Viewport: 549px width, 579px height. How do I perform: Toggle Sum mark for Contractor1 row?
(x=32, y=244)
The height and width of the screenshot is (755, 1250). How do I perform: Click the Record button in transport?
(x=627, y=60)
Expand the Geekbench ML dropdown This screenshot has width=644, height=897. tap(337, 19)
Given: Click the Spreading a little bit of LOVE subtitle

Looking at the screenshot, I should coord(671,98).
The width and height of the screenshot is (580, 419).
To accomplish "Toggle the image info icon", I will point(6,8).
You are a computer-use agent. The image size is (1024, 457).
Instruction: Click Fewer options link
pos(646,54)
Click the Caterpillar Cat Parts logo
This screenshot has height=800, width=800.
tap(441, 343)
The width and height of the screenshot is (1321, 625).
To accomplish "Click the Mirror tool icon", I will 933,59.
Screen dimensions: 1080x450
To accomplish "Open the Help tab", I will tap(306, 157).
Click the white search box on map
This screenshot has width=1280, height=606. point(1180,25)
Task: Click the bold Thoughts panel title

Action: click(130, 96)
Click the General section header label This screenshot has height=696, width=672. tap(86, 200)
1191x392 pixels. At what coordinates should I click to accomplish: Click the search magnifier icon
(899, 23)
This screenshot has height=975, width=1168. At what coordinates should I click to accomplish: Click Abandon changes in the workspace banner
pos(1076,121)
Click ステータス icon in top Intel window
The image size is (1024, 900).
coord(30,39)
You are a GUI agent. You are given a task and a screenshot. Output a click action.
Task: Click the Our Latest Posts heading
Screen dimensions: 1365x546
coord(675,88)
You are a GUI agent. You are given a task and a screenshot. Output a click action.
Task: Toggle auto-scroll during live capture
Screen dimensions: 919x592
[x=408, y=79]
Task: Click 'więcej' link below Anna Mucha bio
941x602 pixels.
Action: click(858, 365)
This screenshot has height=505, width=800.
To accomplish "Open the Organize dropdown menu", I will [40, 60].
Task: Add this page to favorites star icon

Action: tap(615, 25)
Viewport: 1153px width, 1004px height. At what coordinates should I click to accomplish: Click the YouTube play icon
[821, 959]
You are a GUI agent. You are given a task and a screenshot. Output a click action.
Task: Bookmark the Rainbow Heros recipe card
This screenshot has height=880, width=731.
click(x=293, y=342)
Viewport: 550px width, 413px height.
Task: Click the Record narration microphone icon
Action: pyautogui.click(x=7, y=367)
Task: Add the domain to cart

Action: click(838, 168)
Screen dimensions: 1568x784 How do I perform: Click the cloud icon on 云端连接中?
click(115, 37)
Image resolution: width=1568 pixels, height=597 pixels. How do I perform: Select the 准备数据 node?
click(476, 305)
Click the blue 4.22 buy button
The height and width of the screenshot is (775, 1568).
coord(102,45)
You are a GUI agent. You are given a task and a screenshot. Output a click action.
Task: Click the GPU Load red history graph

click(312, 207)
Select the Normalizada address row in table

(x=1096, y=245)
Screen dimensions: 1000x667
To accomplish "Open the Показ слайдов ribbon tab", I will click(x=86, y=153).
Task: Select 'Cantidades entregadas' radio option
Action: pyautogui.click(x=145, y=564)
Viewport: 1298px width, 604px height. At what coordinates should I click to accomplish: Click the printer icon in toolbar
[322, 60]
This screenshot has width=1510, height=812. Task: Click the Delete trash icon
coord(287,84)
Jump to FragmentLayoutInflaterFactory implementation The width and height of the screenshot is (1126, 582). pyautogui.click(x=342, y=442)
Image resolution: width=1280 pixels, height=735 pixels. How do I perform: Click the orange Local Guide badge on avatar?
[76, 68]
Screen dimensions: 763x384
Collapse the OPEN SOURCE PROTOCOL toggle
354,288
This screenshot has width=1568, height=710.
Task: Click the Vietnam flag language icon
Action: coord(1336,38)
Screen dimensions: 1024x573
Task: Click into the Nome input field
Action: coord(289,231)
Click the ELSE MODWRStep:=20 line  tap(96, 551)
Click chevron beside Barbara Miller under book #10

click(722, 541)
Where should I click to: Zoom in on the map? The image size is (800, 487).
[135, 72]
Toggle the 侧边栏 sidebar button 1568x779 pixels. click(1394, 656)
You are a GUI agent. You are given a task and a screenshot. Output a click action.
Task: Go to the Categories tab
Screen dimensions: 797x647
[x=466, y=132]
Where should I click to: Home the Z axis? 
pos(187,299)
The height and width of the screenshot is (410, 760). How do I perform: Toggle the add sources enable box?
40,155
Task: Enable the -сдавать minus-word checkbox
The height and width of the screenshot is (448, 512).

────

From the records, work out how many lines include "dropdown" and respond with the number only.

2